The input section start
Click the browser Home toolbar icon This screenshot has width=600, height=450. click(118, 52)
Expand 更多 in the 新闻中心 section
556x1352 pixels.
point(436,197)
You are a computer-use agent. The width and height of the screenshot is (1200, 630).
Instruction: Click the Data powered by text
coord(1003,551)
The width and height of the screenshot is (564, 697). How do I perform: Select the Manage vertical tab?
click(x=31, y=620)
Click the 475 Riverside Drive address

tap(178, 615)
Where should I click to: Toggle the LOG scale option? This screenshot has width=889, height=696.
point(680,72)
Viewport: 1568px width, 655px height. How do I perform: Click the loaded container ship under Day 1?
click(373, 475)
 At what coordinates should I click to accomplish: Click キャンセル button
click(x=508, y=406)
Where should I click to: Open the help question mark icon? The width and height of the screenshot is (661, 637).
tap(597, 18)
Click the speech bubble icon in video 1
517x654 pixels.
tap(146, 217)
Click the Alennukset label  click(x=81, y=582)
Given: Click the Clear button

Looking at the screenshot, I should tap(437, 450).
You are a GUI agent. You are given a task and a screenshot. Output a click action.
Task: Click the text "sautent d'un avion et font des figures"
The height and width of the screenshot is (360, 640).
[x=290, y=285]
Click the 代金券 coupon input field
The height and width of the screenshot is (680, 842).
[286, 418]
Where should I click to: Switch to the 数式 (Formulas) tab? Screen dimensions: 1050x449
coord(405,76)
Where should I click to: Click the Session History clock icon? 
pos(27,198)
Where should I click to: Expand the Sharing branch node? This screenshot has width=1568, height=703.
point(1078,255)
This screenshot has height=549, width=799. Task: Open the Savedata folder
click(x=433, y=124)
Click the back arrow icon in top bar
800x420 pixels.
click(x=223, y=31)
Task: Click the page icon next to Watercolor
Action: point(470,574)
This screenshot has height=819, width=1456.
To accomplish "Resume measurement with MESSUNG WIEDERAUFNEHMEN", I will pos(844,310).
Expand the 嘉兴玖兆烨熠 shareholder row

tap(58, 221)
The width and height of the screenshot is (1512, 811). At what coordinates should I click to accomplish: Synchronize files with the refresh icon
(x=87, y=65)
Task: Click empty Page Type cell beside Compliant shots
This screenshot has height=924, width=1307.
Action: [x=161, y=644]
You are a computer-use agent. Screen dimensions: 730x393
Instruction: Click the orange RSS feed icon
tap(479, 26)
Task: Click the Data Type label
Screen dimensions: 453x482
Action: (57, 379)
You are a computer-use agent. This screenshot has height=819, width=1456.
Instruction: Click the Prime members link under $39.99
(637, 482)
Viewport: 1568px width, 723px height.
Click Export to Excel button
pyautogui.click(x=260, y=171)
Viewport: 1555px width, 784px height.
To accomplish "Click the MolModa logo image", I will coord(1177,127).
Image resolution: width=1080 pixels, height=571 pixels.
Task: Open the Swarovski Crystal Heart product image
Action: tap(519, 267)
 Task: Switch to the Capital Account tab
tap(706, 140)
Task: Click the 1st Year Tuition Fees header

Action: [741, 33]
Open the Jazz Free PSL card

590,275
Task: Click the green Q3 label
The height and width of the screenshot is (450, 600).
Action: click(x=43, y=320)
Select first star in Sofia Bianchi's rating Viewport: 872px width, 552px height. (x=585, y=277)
The input section end
What to work on:
Exact repetition of every entry in the data is required.

Exercise output:
Click the browser Home toolbar icon This screenshot has width=600, height=450. click(118, 52)
Expand 更多 in the 新闻中心 section
556x1352 pixels.
point(436,197)
You are a computer-use agent. The width and height of the screenshot is (1200, 630).
Instruction: Click the Data powered by text
coord(1003,551)
The width and height of the screenshot is (564, 697). How do I perform: Select the Manage vertical tab?
click(x=31, y=620)
Click the 475 Riverside Drive address

tap(178, 615)
Where should I click to: Toggle the LOG scale option? This screenshot has width=889, height=696.
point(680,72)
Viewport: 1568px width, 655px height. How do I perform: Click the loaded container ship under Day 1?
click(373, 475)
 At what coordinates should I click to accomplish: Click キャンセル button
click(x=508, y=406)
Where should I click to: Open the help question mark icon? The width and height of the screenshot is (661, 637).
tap(597, 18)
Click the speech bubble icon in video 1
517x654 pixels.
tap(146, 217)
Click the Alennukset label  click(x=81, y=582)
Given: Click the Clear button

Looking at the screenshot, I should tap(437, 450).
You are a GUI agent. You are given a task and a screenshot. Output a click action.
Task: Click the text "sautent d'un avion et font des figures"
The height and width of the screenshot is (360, 640).
[x=290, y=285]
Click the 代金券 coupon input field
The height and width of the screenshot is (680, 842).
[286, 418]
Where should I click to: Switch to the 数式 (Formulas) tab? Screen dimensions: 1050x449
coord(405,76)
Where should I click to: Click the Session History clock icon? 
pos(27,198)
Where should I click to: Expand the Sharing branch node? This screenshot has width=1568, height=703.
point(1078,255)
This screenshot has height=549, width=799. Task: Open the Savedata folder
click(x=433, y=124)
Click the back arrow icon in top bar
800x420 pixels.
click(x=223, y=31)
Task: Click the page icon next to Watercolor
Action: point(470,574)
This screenshot has height=819, width=1456.
To accomplish "Resume measurement with MESSUNG WIEDERAUFNEHMEN", I will pos(844,310).
Expand the 嘉兴玖兆烨熠 shareholder row

tap(58, 221)
The width and height of the screenshot is (1512, 811). At what coordinates should I click to accomplish: Synchronize files with the refresh icon
(x=87, y=65)
Task: Click empty Page Type cell beside Compliant shots
This screenshot has height=924, width=1307.
Action: [x=161, y=644]
You are a computer-use agent. Screen dimensions: 730x393
Instruction: Click the orange RSS feed icon
tap(479, 26)
Task: Click the Data Type label
Screen dimensions: 453x482
Action: (57, 379)
You are a computer-use agent. This screenshot has height=819, width=1456.
Instruction: Click the Prime members link under $39.99
(637, 482)
Viewport: 1568px width, 723px height.
Click Export to Excel button
pyautogui.click(x=260, y=171)
Viewport: 1555px width, 784px height.
To accomplish "Click the MolModa logo image", I will coord(1177,127).
Image resolution: width=1080 pixels, height=571 pixels.
Task: Open the Swarovski Crystal Heart product image
Action: tap(519, 267)
 Task: Switch to the Capital Account tab
tap(706, 140)
Task: Click the 1st Year Tuition Fees header

Action: [741, 33]
Open the Jazz Free PSL card

590,275
Task: Click the green Q3 label
The height and width of the screenshot is (450, 600).
Action: click(x=43, y=320)
Select first star in Sofia Bianchi's rating Viewport: 872px width, 552px height. (x=585, y=277)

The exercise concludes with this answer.